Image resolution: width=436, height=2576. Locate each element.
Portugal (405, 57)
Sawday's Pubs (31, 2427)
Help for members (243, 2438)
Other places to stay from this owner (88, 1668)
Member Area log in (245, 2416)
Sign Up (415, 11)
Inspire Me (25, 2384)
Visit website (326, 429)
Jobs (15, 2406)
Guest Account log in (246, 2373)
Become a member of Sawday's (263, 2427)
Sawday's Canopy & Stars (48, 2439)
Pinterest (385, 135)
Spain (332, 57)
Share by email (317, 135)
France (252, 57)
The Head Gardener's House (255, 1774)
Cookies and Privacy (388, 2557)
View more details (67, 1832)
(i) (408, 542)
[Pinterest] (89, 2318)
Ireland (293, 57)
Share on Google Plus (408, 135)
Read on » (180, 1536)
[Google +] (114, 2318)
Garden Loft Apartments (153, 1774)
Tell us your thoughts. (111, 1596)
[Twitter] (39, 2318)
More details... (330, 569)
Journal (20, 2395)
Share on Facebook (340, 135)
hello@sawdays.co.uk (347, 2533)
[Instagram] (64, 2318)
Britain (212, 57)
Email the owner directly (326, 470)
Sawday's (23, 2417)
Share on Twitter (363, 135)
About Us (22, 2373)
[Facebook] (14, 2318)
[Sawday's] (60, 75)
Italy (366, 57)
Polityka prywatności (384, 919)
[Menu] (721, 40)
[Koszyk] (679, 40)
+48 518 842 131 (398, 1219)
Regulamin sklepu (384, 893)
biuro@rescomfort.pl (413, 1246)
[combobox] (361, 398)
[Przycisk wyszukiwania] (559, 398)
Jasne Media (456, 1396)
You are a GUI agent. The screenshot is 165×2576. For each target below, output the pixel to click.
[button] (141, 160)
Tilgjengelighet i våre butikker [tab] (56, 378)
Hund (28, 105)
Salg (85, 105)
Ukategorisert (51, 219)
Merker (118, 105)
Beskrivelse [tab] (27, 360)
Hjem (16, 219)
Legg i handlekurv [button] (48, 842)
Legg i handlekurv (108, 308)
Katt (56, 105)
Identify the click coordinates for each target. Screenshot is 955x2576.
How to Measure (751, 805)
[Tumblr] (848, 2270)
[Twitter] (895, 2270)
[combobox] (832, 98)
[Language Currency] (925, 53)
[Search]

+ + + +

▶ _WHAT YOU NEED TO DO_:
What is needed here is every record above, repeated exactly.

▶ _WRITTEN RESPONSE_:
Image resolution: width=436, height=2576. Locate each element.
Portugal (405, 57)
Sawday's Pubs (31, 2427)
Help for members (243, 2438)
Other places to stay from this owner (88, 1668)
Member Area log in (245, 2416)
Sign Up (415, 11)
Inspire Me (25, 2384)
Visit website (326, 429)
Jobs (15, 2406)
Guest Account log in (246, 2373)
Become a member of Sawday's (263, 2427)
Sawday's Canopy & Stars (48, 2439)
Pinterest (385, 135)
Spain (332, 57)
Share by email (317, 135)
France (252, 57)
The Head Gardener's House (255, 1774)
Cookies and Privacy (388, 2557)
View more details (67, 1832)
(i) (408, 542)
[Pinterest] (89, 2318)
Ireland (293, 57)
Share on Google Plus (408, 135)
Read on » (180, 1536)
[Google +] (114, 2318)
Garden Loft Apartments (153, 1774)
Tell us your thoughts. (111, 1596)
[Twitter] (39, 2318)
More details... (330, 569)
Journal (20, 2395)
Share on Facebook (340, 135)
hello@sawdays.co.uk (347, 2533)
[Instagram] (64, 2318)
Britain (212, 57)
Email the owner directly (326, 470)
Sawday's (23, 2417)
Share on Twitter (363, 135)
About Us (22, 2373)
[Facebook] (14, 2318)
[Sawday's] (60, 75)
Italy (366, 57)
Polityka prywatności (384, 919)
[Menu] (721, 40)
[Koszyk] (679, 40)
+48 518 842 131 (398, 1219)
Regulamin sklepu (384, 893)
biuro@rescomfort.pl (413, 1246)
[combobox] (361, 398)
[Przycisk wyszukiwania] (559, 398)
Jasne Media (456, 1396)
You are a GUI agent. The screenshot is 165×2576. For each target below, output the pixel to click.
[button] (141, 160)
Tilgjengelighet i våre butikker [tab] (56, 378)
Hund (28, 105)
Salg (85, 105)
Ukategorisert (51, 219)
Merker (118, 105)
Beskrivelse [tab] (27, 360)
Hjem (16, 219)
Legg i handlekurv [button] (48, 842)
Legg i handlekurv (108, 308)
Katt (56, 105)
Identify the click coordinates for each target. Screenshot is 955x2576.
How to Measure (751, 805)
[Tumblr] (848, 2270)
[Twitter] (895, 2270)
[combobox] (832, 98)
[Language Currency] (925, 53)
[Search]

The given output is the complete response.